* _GIVEN TASK_
Quote the records from the line with "Open the Informational" up to and including the line with "point(74,197)", and nothing else.

::: INPUT MATERIAL :::

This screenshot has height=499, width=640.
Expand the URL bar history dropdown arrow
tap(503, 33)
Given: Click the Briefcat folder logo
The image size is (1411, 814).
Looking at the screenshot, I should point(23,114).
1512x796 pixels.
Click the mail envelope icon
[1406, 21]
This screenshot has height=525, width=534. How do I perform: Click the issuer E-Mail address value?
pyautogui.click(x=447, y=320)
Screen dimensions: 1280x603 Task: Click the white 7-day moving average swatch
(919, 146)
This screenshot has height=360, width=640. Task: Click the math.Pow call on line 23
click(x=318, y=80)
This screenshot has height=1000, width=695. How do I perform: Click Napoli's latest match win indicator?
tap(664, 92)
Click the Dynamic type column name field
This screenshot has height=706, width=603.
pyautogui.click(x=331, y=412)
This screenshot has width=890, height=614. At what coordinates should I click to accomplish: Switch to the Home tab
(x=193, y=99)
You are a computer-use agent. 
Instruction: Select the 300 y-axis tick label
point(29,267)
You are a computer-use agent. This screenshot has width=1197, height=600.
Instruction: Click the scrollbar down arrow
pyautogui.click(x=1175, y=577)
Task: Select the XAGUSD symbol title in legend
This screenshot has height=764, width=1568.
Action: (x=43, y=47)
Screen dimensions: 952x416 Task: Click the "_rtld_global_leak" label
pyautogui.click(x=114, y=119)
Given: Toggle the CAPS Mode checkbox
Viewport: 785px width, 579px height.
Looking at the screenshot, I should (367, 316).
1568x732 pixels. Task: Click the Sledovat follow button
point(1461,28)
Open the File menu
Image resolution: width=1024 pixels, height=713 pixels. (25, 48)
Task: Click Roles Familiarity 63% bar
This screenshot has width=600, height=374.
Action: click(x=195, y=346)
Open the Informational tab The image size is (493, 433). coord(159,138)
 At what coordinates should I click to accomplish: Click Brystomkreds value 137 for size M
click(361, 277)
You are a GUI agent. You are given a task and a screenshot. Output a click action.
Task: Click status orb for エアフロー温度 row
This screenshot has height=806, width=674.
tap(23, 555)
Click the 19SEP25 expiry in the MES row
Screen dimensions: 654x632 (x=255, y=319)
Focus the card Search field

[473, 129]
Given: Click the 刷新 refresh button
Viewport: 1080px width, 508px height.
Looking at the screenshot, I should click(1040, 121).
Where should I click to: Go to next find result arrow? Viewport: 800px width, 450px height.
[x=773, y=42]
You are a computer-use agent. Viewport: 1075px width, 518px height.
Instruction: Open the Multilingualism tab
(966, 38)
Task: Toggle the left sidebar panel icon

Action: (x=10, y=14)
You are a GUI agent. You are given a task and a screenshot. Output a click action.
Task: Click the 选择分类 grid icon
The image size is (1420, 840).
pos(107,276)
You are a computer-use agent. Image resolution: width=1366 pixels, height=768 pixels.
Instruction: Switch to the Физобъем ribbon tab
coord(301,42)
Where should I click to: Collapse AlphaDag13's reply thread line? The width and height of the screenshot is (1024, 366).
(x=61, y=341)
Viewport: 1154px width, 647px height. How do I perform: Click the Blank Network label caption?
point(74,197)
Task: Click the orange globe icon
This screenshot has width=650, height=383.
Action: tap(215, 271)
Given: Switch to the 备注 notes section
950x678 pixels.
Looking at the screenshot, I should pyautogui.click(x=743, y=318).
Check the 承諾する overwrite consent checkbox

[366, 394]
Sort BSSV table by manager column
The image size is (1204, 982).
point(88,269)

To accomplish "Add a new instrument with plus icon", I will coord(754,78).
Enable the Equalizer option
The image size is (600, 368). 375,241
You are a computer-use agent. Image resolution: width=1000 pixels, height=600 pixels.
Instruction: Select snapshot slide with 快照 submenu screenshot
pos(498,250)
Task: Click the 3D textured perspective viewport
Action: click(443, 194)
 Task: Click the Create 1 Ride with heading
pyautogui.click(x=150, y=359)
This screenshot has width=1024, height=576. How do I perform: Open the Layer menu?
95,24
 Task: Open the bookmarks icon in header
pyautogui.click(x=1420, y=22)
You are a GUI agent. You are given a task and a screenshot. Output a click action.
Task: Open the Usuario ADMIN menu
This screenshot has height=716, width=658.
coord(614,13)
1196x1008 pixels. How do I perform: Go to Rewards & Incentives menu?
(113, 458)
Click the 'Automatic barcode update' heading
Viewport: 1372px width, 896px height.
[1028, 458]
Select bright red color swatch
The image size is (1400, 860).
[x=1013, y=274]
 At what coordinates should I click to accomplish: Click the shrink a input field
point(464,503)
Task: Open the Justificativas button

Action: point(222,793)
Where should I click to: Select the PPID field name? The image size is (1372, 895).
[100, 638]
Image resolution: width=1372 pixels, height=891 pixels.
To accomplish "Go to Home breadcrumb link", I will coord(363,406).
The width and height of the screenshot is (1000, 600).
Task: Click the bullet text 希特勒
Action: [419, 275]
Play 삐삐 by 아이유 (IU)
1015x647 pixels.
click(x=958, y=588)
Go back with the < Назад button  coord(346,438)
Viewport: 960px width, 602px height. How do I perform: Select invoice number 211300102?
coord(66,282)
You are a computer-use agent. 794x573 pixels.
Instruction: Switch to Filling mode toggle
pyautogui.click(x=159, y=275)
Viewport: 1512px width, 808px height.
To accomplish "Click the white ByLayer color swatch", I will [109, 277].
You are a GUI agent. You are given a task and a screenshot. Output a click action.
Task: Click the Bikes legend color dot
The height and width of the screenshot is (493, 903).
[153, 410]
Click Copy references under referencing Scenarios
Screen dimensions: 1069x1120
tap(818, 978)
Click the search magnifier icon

:::

* _OUTPUT FOR THIS TASK_
Open the Informational tab The image size is (493, 433). coord(159,138)
 At what coordinates should I click to accomplish: Click Brystomkreds value 137 for size M
click(361, 277)
You are a GUI agent. You are given a task and a screenshot. Output a click action.
Task: Click status orb for エアフロー温度 row
This screenshot has height=806, width=674.
tap(23, 555)
Click the 19SEP25 expiry in the MES row
Screen dimensions: 654x632 (x=255, y=319)
Focus the card Search field

[473, 129]
Given: Click the 刷新 refresh button
Viewport: 1080px width, 508px height.
Looking at the screenshot, I should click(1040, 121).
Where should I click to: Go to next find result arrow? Viewport: 800px width, 450px height.
[x=773, y=42]
You are a computer-use agent. Viewport: 1075px width, 518px height.
Instruction: Open the Multilingualism tab
(966, 38)
Task: Toggle the left sidebar panel icon

Action: (x=10, y=14)
You are a GUI agent. You are given a task and a screenshot. Output a click action.
Task: Click the 选择分类 grid icon
The image size is (1420, 840).
pos(107,276)
You are a computer-use agent. Image resolution: width=1366 pixels, height=768 pixels.
Instruction: Switch to the Физобъем ribbon tab
coord(301,42)
Where should I click to: Collapse AlphaDag13's reply thread line? The width and height of the screenshot is (1024, 366).
(x=61, y=341)
Viewport: 1154px width, 647px height. How do I perform: Click the Blank Network label caption?
point(74,197)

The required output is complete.